• [HOW TO COMPLETE THIS TASK]
Only one stretch of the records below should be repeated. It starts with the line containing "Click the Internet" and goes on through the line containing "Click the hand", exactly as written.

DATA SUPPLIED START

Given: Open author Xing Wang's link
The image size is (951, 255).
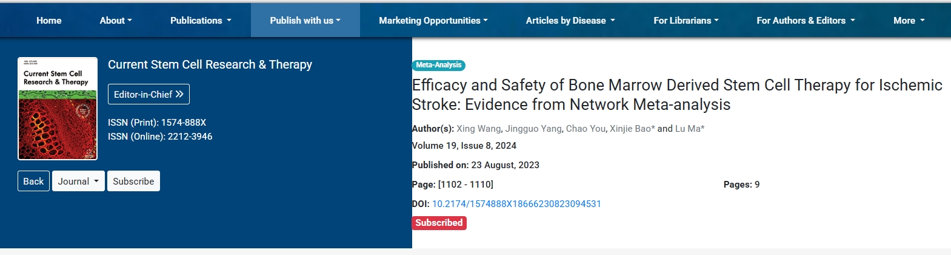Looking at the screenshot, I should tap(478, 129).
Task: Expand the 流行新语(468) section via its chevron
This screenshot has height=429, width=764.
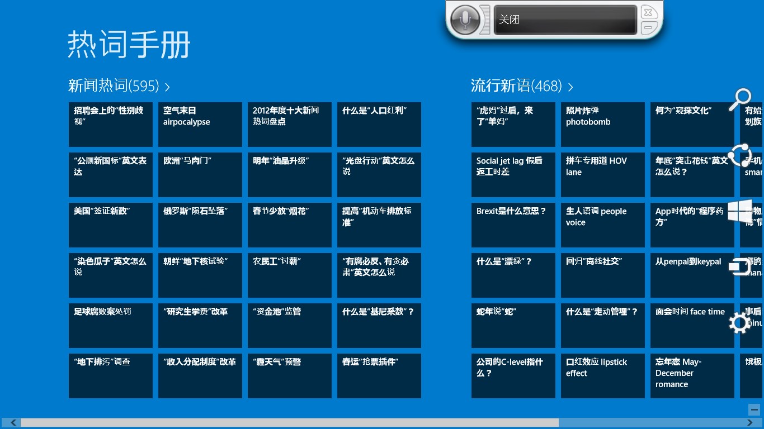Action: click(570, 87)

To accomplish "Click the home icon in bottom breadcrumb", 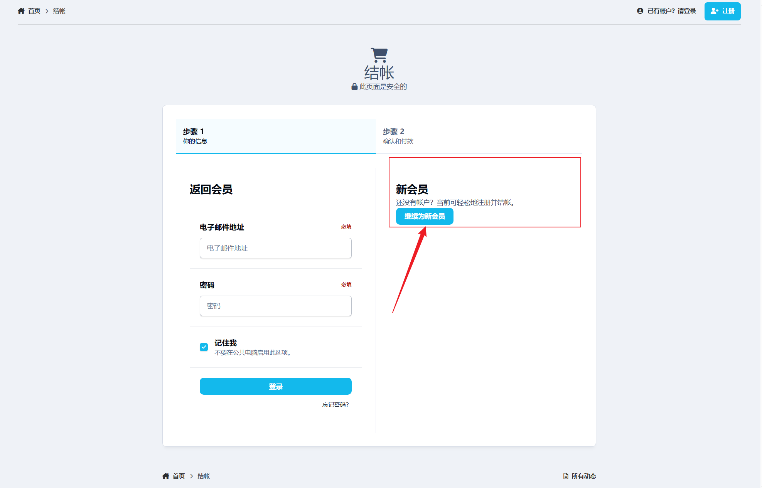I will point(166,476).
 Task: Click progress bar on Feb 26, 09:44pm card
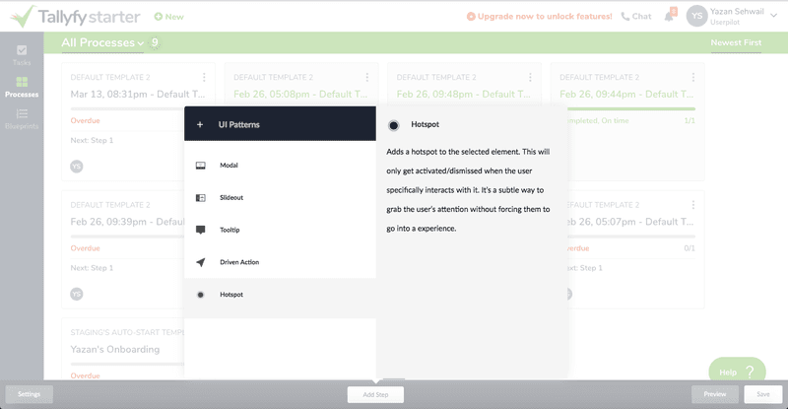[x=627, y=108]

DATA SUPPLIED END
DATA SUPPLIED START

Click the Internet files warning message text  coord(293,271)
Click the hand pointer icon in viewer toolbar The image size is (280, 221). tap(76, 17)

DATA SUPPLIED END
DATA SUPPLIED START

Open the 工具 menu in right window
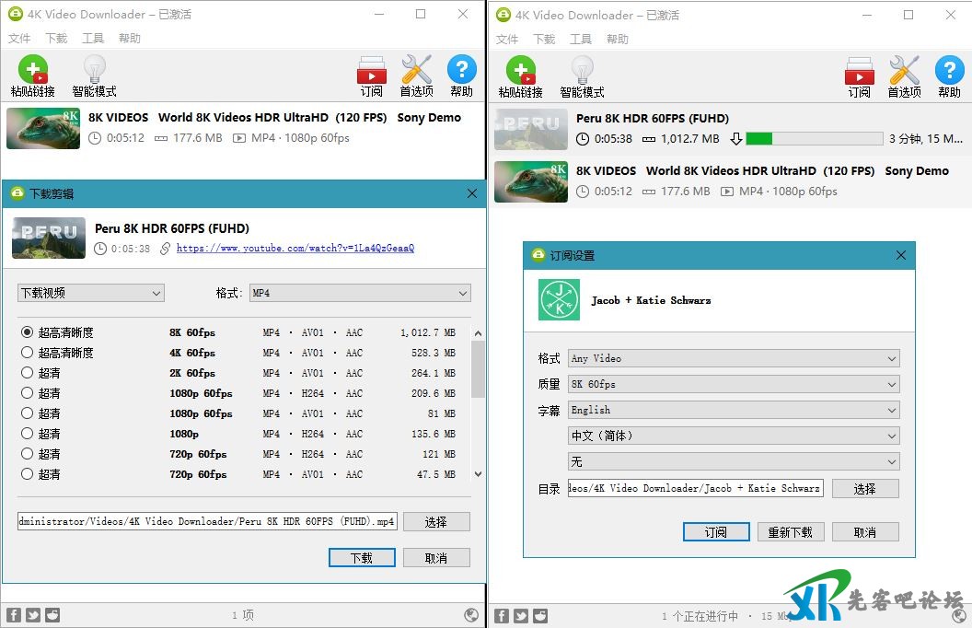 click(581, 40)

DATA SUPPLIED END

• [OUTPUT OF THE EXERCISE]
Click the Internet files warning message text  coord(293,271)
Click the hand pointer icon in viewer toolbar The image size is (280, 221). tap(76, 17)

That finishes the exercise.